## Problem statement
Nothing but the lines from the first line of the records through the line with "Viewport: 424px width, 290px height." should be output, exactly as written and free of pictures.

Extracted data entries
□ □ □

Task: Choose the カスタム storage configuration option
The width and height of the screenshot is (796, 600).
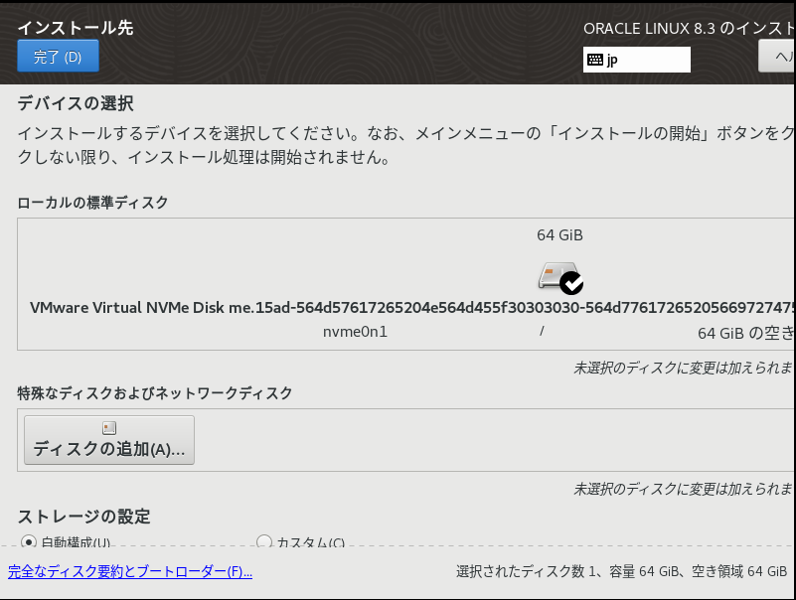Action: click(x=264, y=542)
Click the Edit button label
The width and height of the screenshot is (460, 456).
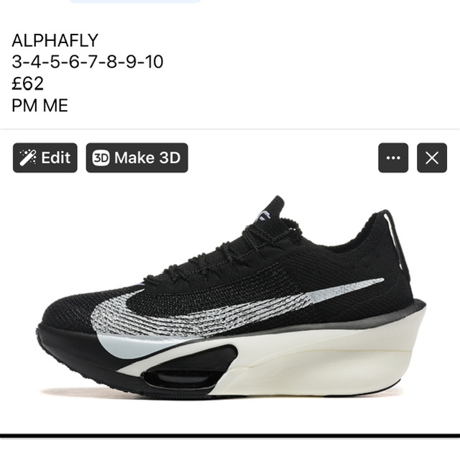56,158
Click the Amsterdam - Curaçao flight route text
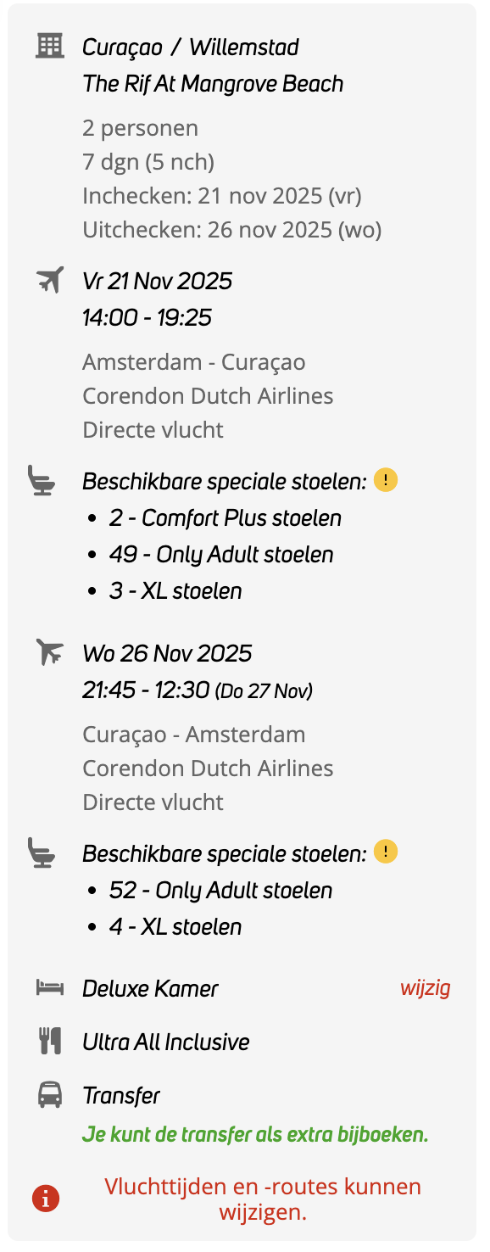490x1252 pixels. (x=196, y=361)
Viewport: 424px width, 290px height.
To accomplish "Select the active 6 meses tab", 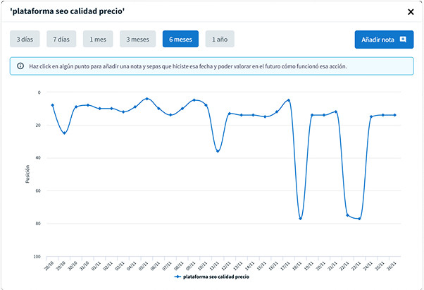I will pos(180,40).
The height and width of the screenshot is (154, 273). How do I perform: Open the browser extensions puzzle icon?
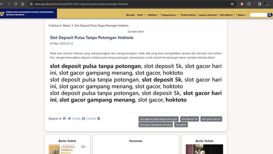coord(249,4)
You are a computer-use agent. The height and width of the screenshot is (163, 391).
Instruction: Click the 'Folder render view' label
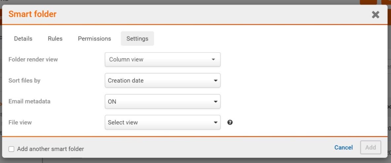click(33, 60)
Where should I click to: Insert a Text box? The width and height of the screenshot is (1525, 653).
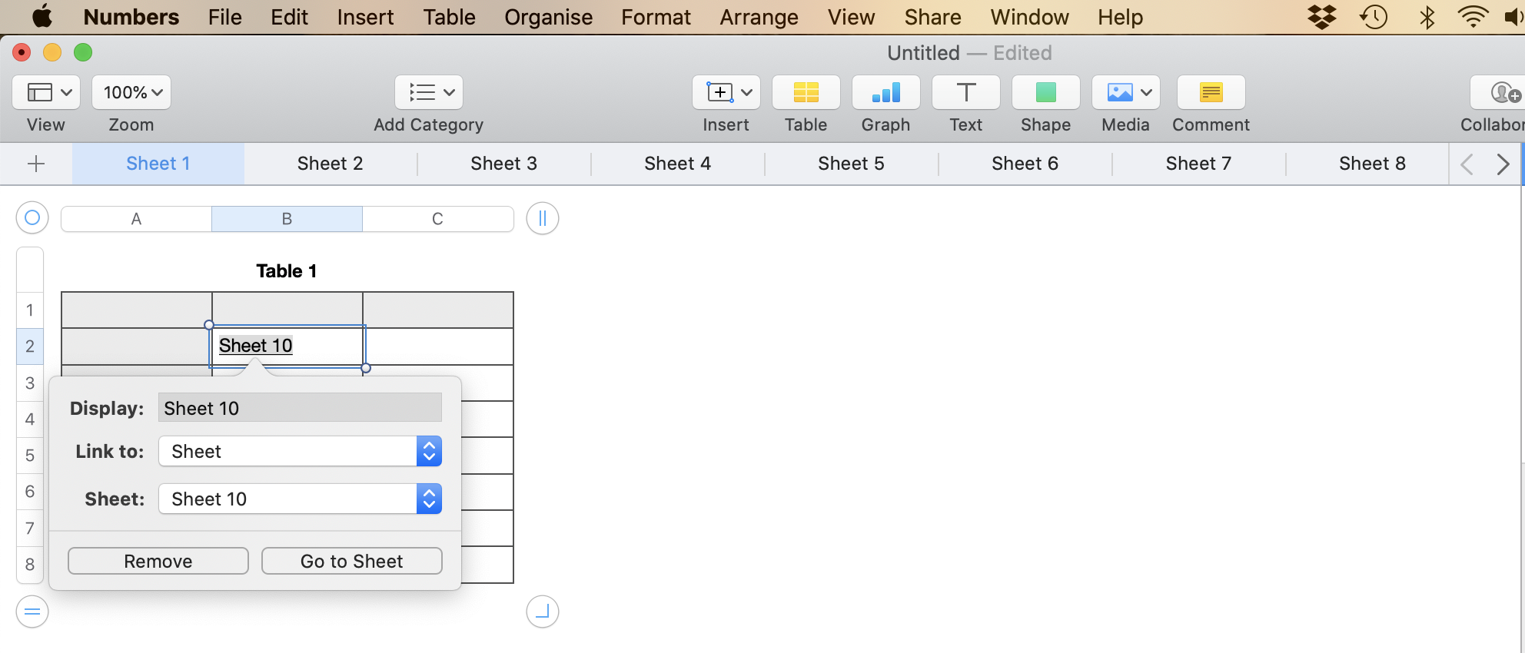[x=965, y=93]
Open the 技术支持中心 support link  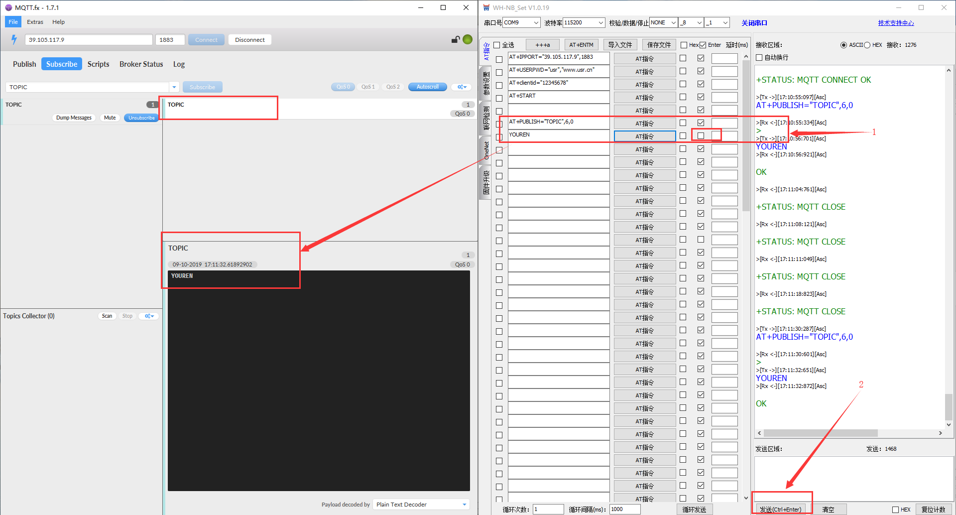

□ □ □

## Output for this exercise
Task: Choose the カスタム storage configuration option
The width and height of the screenshot is (796, 600).
Action: click(x=264, y=542)
Click the Edit button label
The width and height of the screenshot is (460, 456).
56,158
Click the Amsterdam - Curaçao flight route text
490x1252 pixels. (x=196, y=361)
Viewport: 424px width, 290px height.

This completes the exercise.